Primeiro dos oitos suspeitos de envolvimento no escândalo das usinas a depor na 1ª Vara Criminal, na Capital, Filipe Parisotto negou conhecer as notas promissórias com aval falso da Companhia de Geração Térmica de Energia Elétrica (CGTEE). Durante 35 minutos de depoimento, das 10h25min às 11h, o braço-direito do presidente da Eleja, Julio Magalhães, confirmou conhecer o empréstimo de 7,5 milhões de euros, mas se defendeu dizendo não saber como ele tinha sido feito.

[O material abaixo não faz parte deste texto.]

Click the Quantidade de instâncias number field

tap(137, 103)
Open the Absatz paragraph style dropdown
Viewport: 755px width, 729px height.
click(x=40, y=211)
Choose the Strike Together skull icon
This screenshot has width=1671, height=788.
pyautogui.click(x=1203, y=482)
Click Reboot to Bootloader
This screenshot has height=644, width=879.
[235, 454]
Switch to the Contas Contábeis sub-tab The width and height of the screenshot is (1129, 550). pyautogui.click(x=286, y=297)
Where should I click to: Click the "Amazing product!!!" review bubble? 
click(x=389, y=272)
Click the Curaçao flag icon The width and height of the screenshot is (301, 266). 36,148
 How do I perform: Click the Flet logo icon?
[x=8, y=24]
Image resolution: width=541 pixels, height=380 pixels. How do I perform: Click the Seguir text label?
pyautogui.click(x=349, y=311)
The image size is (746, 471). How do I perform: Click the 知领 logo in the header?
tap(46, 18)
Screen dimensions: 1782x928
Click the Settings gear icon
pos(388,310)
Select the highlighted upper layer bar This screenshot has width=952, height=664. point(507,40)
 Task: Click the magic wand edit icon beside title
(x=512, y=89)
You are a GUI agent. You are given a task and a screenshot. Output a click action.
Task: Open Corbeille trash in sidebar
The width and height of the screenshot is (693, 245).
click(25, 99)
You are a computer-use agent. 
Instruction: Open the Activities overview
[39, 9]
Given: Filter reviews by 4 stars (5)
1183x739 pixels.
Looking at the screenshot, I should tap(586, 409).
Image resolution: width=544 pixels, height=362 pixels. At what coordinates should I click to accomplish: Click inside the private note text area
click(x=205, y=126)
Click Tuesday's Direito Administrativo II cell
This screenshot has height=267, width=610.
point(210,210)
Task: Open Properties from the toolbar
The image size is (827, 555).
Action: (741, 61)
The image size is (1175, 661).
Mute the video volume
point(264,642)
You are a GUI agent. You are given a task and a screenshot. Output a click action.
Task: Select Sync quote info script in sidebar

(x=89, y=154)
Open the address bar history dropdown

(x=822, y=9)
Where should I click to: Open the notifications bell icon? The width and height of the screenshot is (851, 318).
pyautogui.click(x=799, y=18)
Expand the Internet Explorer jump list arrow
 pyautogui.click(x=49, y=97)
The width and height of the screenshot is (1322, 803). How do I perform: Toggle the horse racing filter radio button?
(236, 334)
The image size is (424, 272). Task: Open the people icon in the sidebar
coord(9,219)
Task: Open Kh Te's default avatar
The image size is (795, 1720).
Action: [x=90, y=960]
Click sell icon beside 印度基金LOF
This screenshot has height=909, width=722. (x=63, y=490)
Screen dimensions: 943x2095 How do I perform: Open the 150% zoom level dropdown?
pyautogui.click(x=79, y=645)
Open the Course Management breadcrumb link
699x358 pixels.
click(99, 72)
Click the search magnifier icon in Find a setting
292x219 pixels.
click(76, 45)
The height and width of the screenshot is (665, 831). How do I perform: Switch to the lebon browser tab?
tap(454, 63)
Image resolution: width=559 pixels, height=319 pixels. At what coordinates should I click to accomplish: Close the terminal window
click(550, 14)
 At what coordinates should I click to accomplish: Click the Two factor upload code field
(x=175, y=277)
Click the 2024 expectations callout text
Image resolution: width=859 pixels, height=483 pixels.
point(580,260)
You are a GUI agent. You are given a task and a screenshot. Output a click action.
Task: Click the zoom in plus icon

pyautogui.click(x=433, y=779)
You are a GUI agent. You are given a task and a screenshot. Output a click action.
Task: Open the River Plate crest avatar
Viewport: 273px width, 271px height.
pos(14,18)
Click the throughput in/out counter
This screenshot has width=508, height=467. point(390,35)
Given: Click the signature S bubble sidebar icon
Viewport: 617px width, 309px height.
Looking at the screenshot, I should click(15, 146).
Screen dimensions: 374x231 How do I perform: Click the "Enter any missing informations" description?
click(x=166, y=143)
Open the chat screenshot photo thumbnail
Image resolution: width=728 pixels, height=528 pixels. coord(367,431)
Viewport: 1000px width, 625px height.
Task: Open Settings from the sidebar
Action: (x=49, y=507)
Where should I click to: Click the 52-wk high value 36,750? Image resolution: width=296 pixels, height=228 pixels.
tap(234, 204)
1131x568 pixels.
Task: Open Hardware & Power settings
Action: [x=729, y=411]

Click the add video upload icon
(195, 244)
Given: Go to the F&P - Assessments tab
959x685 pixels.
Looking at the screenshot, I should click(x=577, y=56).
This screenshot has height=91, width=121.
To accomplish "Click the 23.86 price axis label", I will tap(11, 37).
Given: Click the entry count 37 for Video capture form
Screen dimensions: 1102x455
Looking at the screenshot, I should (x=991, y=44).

Parisotto explicou que o dinheiro entrava na conta pessoal de Celso Antônio B. Nascimento. Os valores eram usados para pagar as contas da empresa. Apesar de negar o conhecimento das promissórias falsas, ele informou ter recebido, por e-mail, notas que teriam que ser assinadas pelo presidente da Eleja. Erwin Alejandro Jaeger Karl, suspeito de ser o grande operador da falsificação, teria enviado o material.
No interrogatório, Parisotto disse conhecer Erwin pessoalmente e que ele tinha um
escritório dentro da Eleja.
Alegando problemas graves de saúde, o advogado de Parisotto pediu a revogação da prisão de Parisotto, único suspeito que permanecia no Presídio Central. Ele ainda disse ter perdido três quilos. O pedido foi aceito pelo juiz.
O próximo depoimento é o de Julio Magalhães.